En cambio, es una práctica que ya he visto algunas veces por parte de los ahora llamados Sinhijos, la de insultar, tratar de ofender y despreciar a aquellos que apostamos por seguir el mandado más noble de la naturaleza, que es el de continuar la especie. De hecho, es el segundo nivel, el primero, preservar la propia vida.
Dejo aquí el
enlace de alguien a quien no puedo desear más que tener que tragarse sus palabras cuando tenga sus propios hijos, si es que algún día decide reproducirse.
Miren, no sólo es algo natural, intrínseco en la esencia de cualquier ser vivo, animal o vegetal, incluso los protozoos y las amebas existen sólo para multiplicarse. Además es el acto más noble que cualquier mujer puede realizar en toda su puñetera existencia. El colmo de la generosidad, dar su cuerpo, ceder su belleza al ser que lleva dentro. Dejar de dormir, alimentarse para que él reciba los mejores nutrientes, cambiar de talla, padecer achaques nada agradables, como hemorroides, mareos, ciática, contracciones. En el momento del parto se produce un nivel de dolor intolerable en cualquier otra situación. Y todo eso no es más que ser un animal que se reproduce. Claro, que qué vais a saber tú y tu envidia cochina, de lo que supone el amor de una madre hacia esa criatura.

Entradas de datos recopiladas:

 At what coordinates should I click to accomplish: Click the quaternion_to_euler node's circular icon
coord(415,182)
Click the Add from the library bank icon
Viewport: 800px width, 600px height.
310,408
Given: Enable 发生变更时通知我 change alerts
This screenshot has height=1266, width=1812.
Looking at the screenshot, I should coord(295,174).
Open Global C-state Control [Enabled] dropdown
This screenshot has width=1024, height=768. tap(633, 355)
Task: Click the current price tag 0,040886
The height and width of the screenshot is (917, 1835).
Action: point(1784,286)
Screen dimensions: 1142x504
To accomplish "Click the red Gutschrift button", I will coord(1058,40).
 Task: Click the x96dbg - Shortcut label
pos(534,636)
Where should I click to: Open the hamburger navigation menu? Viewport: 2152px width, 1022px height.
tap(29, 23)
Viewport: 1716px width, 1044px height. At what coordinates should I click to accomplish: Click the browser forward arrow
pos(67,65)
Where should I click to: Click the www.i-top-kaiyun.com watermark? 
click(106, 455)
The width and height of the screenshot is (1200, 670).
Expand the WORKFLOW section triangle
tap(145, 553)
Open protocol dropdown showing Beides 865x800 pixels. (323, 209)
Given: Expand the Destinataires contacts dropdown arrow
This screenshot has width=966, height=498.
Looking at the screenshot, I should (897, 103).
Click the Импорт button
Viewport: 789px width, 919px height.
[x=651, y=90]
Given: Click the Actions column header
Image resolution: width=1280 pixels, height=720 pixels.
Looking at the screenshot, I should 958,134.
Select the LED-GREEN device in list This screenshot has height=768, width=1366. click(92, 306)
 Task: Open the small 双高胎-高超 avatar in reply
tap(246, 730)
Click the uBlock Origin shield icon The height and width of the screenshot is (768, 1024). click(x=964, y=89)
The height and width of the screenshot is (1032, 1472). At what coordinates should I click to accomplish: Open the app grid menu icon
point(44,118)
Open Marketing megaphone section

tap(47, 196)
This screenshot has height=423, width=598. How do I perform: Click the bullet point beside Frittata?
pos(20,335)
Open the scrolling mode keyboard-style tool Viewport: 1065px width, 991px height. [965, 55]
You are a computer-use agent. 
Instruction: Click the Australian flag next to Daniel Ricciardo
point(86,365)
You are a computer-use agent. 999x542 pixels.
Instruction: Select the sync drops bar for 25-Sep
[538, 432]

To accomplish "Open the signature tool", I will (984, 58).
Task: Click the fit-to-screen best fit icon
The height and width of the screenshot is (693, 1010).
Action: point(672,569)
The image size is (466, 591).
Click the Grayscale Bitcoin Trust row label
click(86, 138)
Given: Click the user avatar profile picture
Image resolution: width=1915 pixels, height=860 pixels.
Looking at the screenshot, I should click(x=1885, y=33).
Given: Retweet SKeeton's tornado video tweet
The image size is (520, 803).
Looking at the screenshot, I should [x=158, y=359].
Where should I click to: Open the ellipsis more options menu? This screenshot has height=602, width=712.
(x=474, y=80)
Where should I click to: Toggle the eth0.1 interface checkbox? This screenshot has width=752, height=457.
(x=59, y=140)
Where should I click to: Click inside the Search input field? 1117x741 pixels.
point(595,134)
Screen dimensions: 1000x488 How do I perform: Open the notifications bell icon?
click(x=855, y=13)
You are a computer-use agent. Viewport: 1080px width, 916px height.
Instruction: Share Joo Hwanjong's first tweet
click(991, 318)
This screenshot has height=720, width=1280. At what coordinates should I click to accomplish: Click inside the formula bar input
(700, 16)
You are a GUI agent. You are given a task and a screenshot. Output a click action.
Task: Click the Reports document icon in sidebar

**Ejercicio 1**:
Responde estas preguntas sobre el texto seleccionado:
(a) ¿Cuál es, según el texto, el primer nivel del mandato de la naturaleza?
(b) ¿Qué seres, además de animales y vegetales, se dice que existen solo para multiplicarse?
(c) ¿Qué achaques del embarazo se enumeran?
**Ejercicio 2**: Continúa el texto sobre la maternidad a partir de su última oración.
Las entradas no hacen falta para resolver nada de lo que se pide.

**Respuesta final 1**:
(a) Preservar la propia vida.
(b) Los protozoos y las amebas.
(c) Hemorroides, mareos, ciática y contracciones.

**Respuesta final 2**:
Si algo lamento especialmente de tener hijos varones es que ellos estarán privados de esa maravilla tan grande que nunca seré capaz de explicar, aunque aquí lo intenté
La herida
Y entre el mar de besos supe que quería ser nosotros, y te lo dije, y tú también querías.
Y aquel deseo se nos resistió, con la tozudez de la mano que te corrige una y otra vez la caligrafía. Y ya estaba herida.
Y cuando se hizo burbuja, hubo más besos, y luz de luna redondeando mis curvas bajo tus caricias.
Y una tímida ala de golondrina tocó por primera vez mi vientre y quedé herida por siempre. Aquella herida del alma, herida de amor, herida de madre, herida de vida.
Y el día que mi cuerpo se rompió por él, y olí por primera vez a mar y a sangre, el día que conté por primera vez sus dedos perfectos y temí por su fragilidad, sentí palpitar el dolor, el dolor de la herida.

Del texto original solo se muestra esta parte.